**TEXTE FOURNI:**
────────────────

Projets-pilotes d’agroindustrie rurale et histoires de développement
11 / 1996
A l’heure où la recherche d’alternatives productives devient une question de survie pour les économies paysannes, l’agroindustrie rurale (AIR)peut jouer un rôle moteur pour renforcer et développer les potentialités des organisations professionnelles locales (1). Le succès des programmes menés en Argentine par l’INTA (2)avec les minifundistes (petits producteurs)confirme l’intérêt d’une telle démarche :
- San Juan : semences horticoles et conserves (15 groupements de producteurs, soit 400 familles);
- Catamarca : introduction d’une variété de raisin sans pépin pour la fabrication de raisins secs et la vente en frais ; neuf unités de séchage solaire ont été construites (4 groupements, 400 producteurs);
- Santiago del Estero : production cotonnière (1200 producteurs); en 3 ans les rendements ont progressé de 140 % avec une amélioration de la qualité de la fibre, ce qui s’est traduit par une progression des revenus de 190 % par hectare ;
- Misiones : installation d’une scierie en liaison avec le programme de boisement de l’organisation de petits producteurs "AFAMM" (3)(650 producteurs); le projet a permis de boiser 3500 ha depuis 1988. etc.
Rencontre avec les petits producteurs de projets d’AIR du Chaco et de Mendoza : Leader d’une organisation paysanne dans le Chaco
"El gordo" est responsable de l’UNDEPROCH (Union de pequeños productores del CHACO)qui regroupe 2400 familles de petits producteurs au Nord-Est de l’Argentine. Leur problème ? Le coton : sa production et sa commercialisation. Aujourd’hui, grâce à l’association, "ça va un peu mieux" : ils ont vendu dans de meilleures conditions mais il leur faut encore stabiliser leur situation en obtenant des titres de propriété pour la terre qu’ils cultivent.
"El gordo"a ses convictions, c’est un leader paysan dans la bonne vieille tradition latino-américaine : anti-impérialiste et anti-oligarchique : il n’est pas vieux, pourtant il fait partie des anciens dirigeants paysans. Il s’est battu avec certains compañeros dans les années 70 pour améliorer les conditions de vie des petits producteurs. Les coups, les chutes, les amertumes n’ont pas cassé sa volonté. Leur organisation a gagné en expérience et ce qu’ils ont obtenu aujourd’hui était impensable il y a 20 ans ! Leur voix est maintenant écoutée "officiellement" tant au niveau des instances provinciales qu’à celui des Conseils Régionaux des Centres de l’INTA où sont fixées les politiques pour la paysannerie.

────────────────

**ACTIONS À MENER:**
(a) D'après le texte sur l'agroindustrie rurale, combien de familles l'UNDEPROCH regroupe-t-elle ?
(b) Recopiez le passage du texte sur l'agroindustrie rurale qui va de "Rencontre avec les" jusqu'à "terre qu’ils cultivent.".
La liste ci-après provient d'une autre source.

**DONNÉES RECUEILLIES:**
────────────────

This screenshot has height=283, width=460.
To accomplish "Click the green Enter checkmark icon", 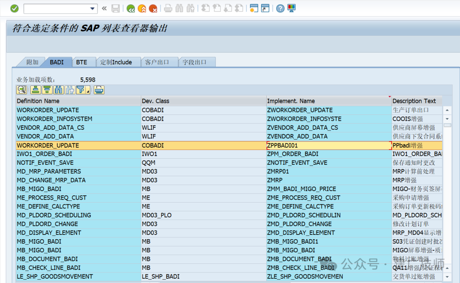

────────────────

**RÉPONSES DE L'EXERCICE:**
(a) 2400 familles de petits producteurs.

(b)
Rencontre avec les petits producteurs de projets d’AIR du Chaco et de Mendoza : Leader d’une organisation paysanne dans le Chaco
"El gordo" est responsable de l’UNDEPROCH (Union de pequeños productores del CHACO)qui regroupe 2400 familles de petits producteurs au Nord-Est de l’Argentine. Leur problème ? Le coton : sa production et sa commercialisation. Aujourd’hui, grâce à l’association, "ça va un peu mieux" : ils ont vendu dans de meilleures conditions mais il leur faut encore stabiliser leur situation en obtenant des titres de propriété pour la terre qu’ils cultivent.